About time I wrote another one of these. Today we’re going to delve into the concept of micropastas!
A lot of the micropastas you see get deleted, many times right off the bat. Many of them are completely pointless and anticlimactic, or they’re something that if you tacked “And then a skeleton popped out” on the end, it would be a trollpasta.
I generally really touchy with micropastas, but I’m not going to delete them if they’re good. Here’s something to help make them so.
A lot of people have said micropastas aren’t “plot-driven” or don’t need a plot due to their length. What is a micropasta, though? A story that is shorter than 300 words, if I’m not mistaken.
Stories have to have a plot. It’s not a story if there isn’t one, and that applies to these as well. The events that are in it may be minor, but it’s still a plot.
Basically, you can’t describe a terrible event with imagery and only use that singular event. Other events have to happen as well. A story is basically a cause-and-effect type thing. Take Mother’s Call, for example.
“A young girl is playing in her bedroom when she hears her mother call to her from the kitchen, so she runs downstairs to meet her mother.
As she's running through the hallway, the door to the cupboard under the stairs opens, and a hand reaches out and pulls her in. It's her mother. She whispers to her child, "Don't go into the kitchen. I heard it too.””
See there? That is a micropasta. And it has a plot. Young girl playing – Hears mother calling – Goes to find her – gets pulled into cupboard – Mother tells her not to go into the kitchen because she heard the calling too. That is a plot. Not a descriptive paragraph of the being or thing in the kitchen, but a plot. You need that.

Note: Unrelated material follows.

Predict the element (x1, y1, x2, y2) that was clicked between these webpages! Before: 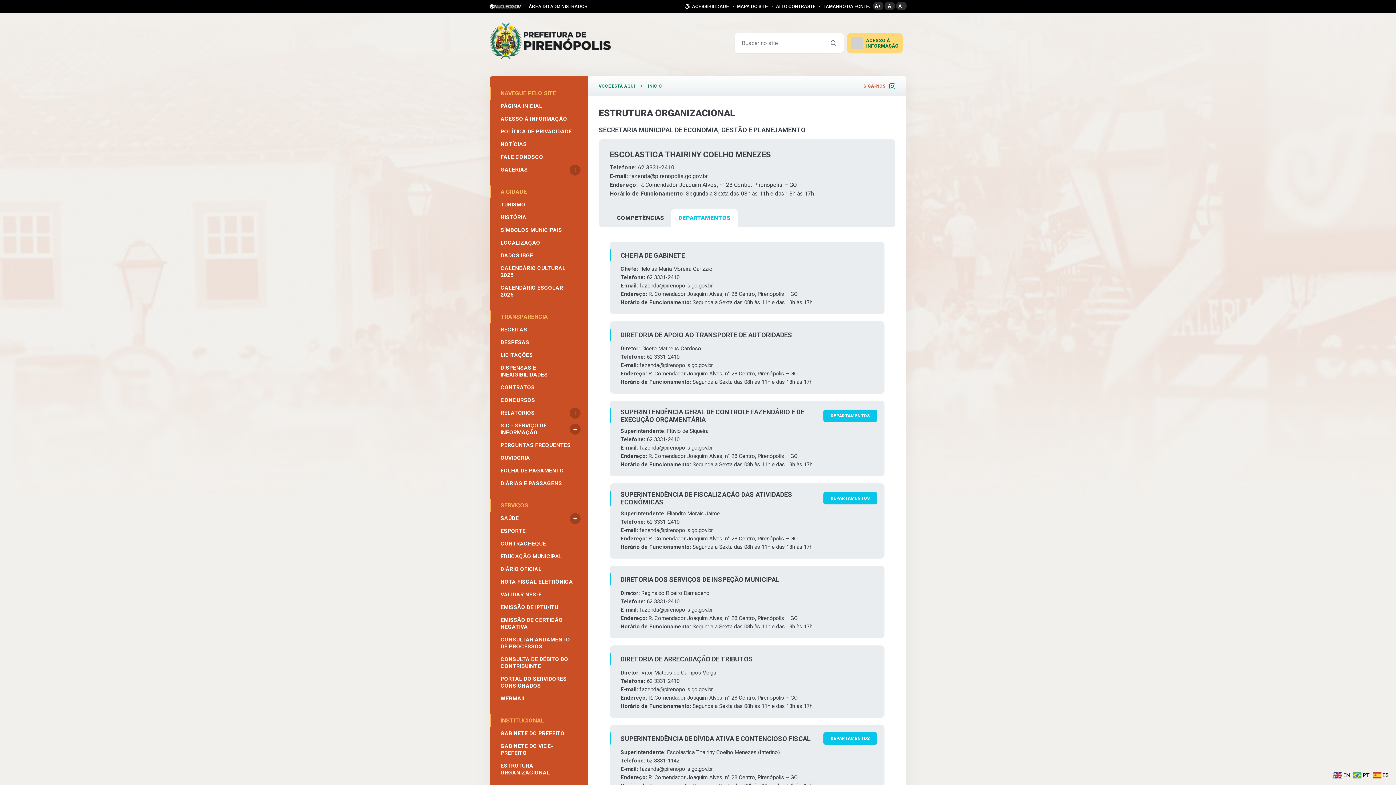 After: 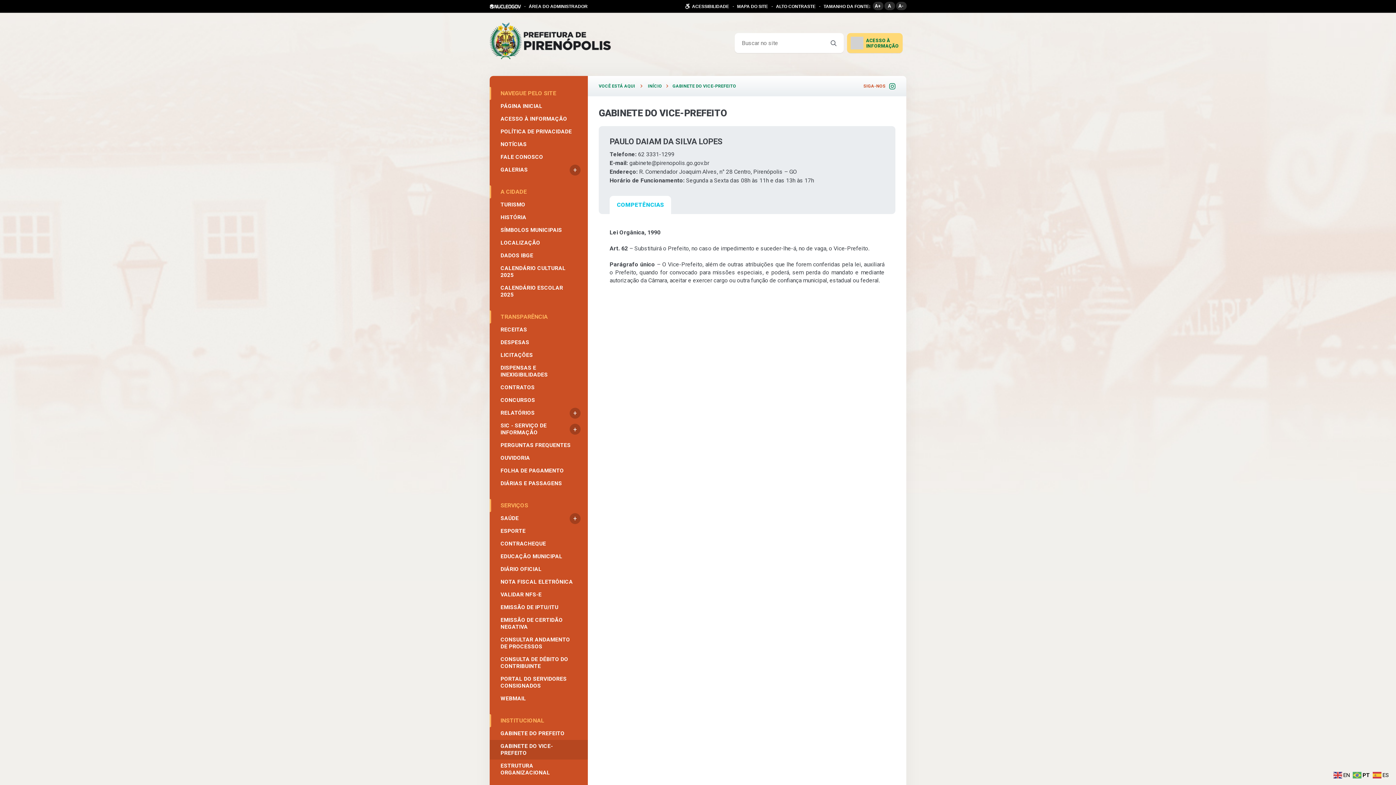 Action: bbox: (489, 740, 588, 760) label: GABINETE DO VICE-PREFEITO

On that note, it needs to be more than two events. A descriptive paragraph about the sun exploding or a nuclear apocalypse and then everybody dying isn’t a story. It’s an event and result. That’s not a story. It doesn’t leave anything to the imagination and nothing good enough happened to make the reader think.
Description and Imagery!
In a micropasta, there isn’t much room for description and imagery, and such. Your events need to be less descriptive and your plot clear, concise, and uninterrupted. The goal is basically to use as few words as possible to get your point across.
That isn’t to say creative wording isn’t welcome; don’t make your sentences excessively bland. There’s no feeling in it, which is hard to capture in these kind of stories.

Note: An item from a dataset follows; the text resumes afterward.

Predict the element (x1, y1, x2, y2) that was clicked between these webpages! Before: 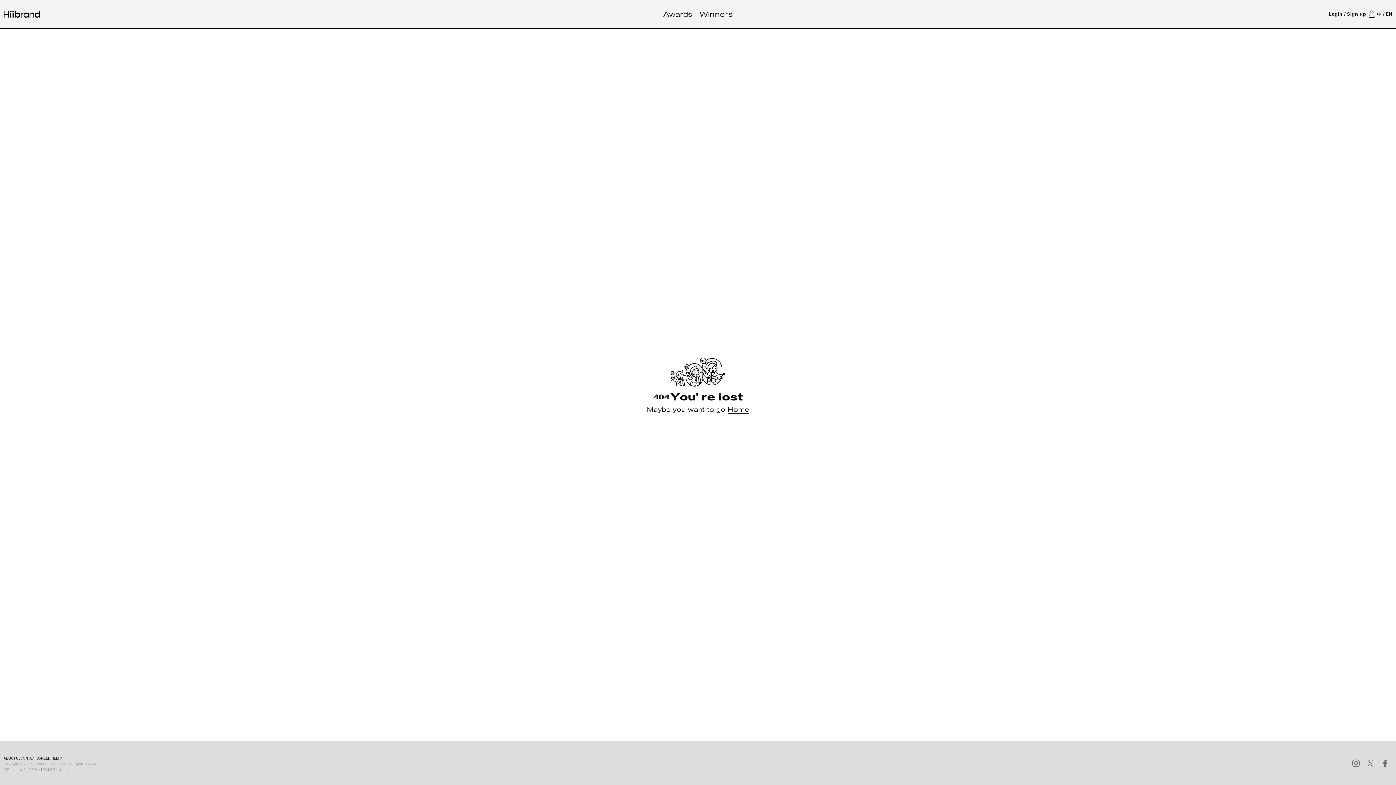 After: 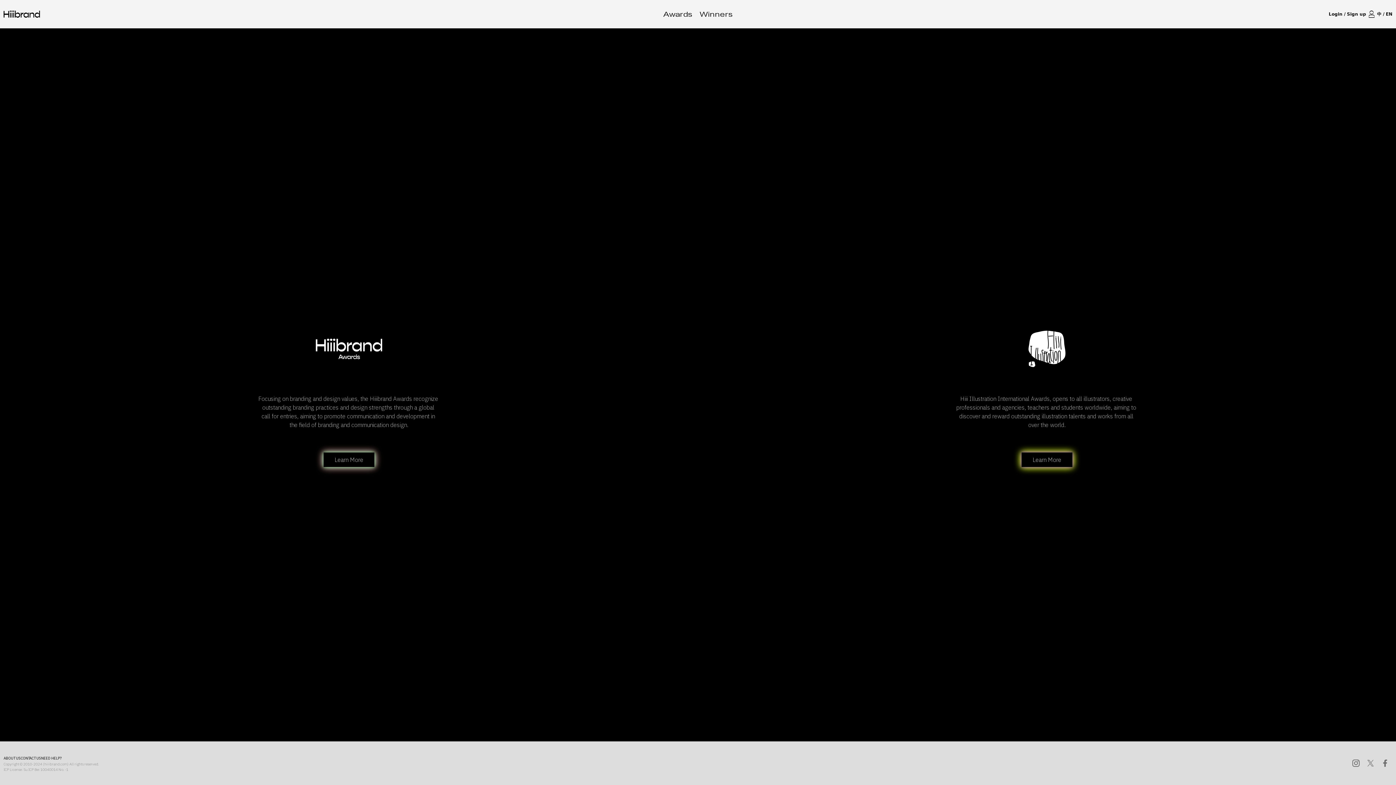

But when it comes down to it, there isn’t room for excess description in micropastas. Description is like a grounded plug in. You can plug it into a lot of stuff, but it doesn’t fit in to two-pronged receptacles. Micropastas are basically that.
Suspense and Mystery
What’s the best way to get a reader to think on your point? Making it mysterious or suspenseful, of course. This is most commonly through build-up, but in a micropasta, you don’t have the word-count to do that.
So how do you do it? You basically tell nothing about an element, yet still make the element a part of the story. Look at the micro I used as an example above. See how they say absolutely nothing about the thing in the kitchen? That can be anything. A being, a ghost, your great grandmother, the possibilities are endless.
Basically, don’t be afraid to leave something out for a sense of wonder. Just make sure you do it right. If it’s around a being or something, don’t tell about it. Imply that it’s there, but don’t blow it out of the water.
Feel free to add to this. I’m generally very picky with micro-pastas so I tend not to go into a lot of detail with them. I also find it a tad difficult to say a lot about them, due primarily to their length. There literally isn’t much to tell about them.